Despite Whistler’s incredibly tight rental market, the Persofskys “miraculously” found a 10-month long rental in Whistler’s Spring Creek subdivision, sublet their Toronto house for 13 months, and embarked on a grand adventure, packing all three kids and their dog into a U-Haul for the trek out west in August 2020.
And they were not alone. According to Whistler Real Estate Company managing broker Dave Higgins, the number of people from Ontario buying property in the award-winning four-season resort went from 12 in 2019 to 32 in 2021. He cautions, though, in calling it a ‘trend.’

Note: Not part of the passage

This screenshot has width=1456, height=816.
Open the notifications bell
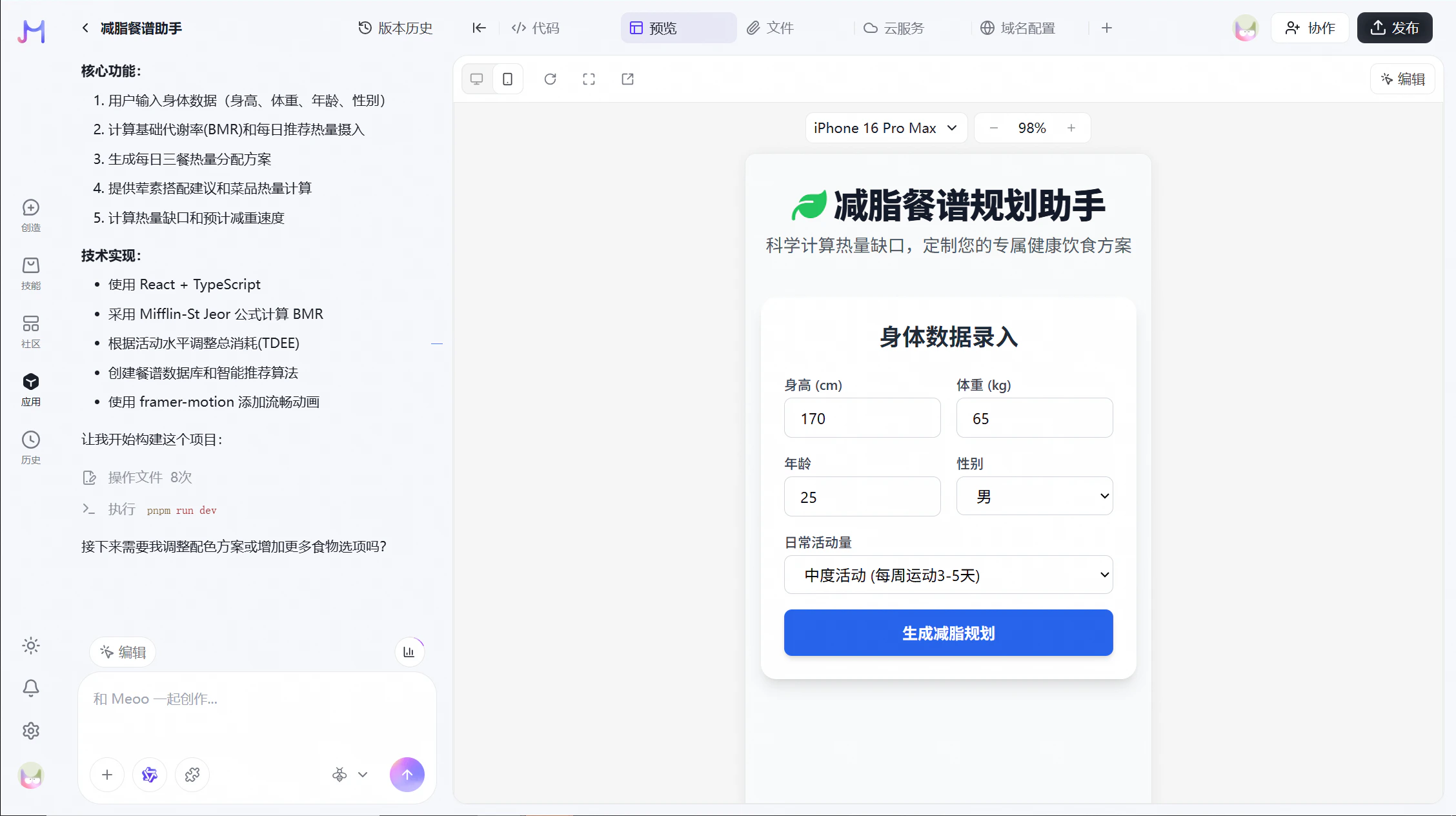tap(31, 688)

“Your couple from Toronto, or the Bank of America executive who lives here, are outliers when it comes to the Whistler market. In 2020, the number of sales to non-Canadians fell from 20% to 5% and while some of those new buyers certainly came from Ontario, the vast majority were from the Lower Mainland. We did see a lot of American buyers when the dollar was at $0.63, as well as buyers from Mexico and the UK. But in 2021, that shifted to being entirely Canadian.”
“What’s going on is a continuation of what I would call the core Whistler market. The pandemic and lack of travel/recreation options tipped people who were thinking of investing in Whistler to make that first-time purchase. We are a second-home market that you can drive to in under 2.5 hours. A small segment of Vancouver buyers are selling their weekend condos and moving up to larger townhomes and single-family homes to accommodate working from home.”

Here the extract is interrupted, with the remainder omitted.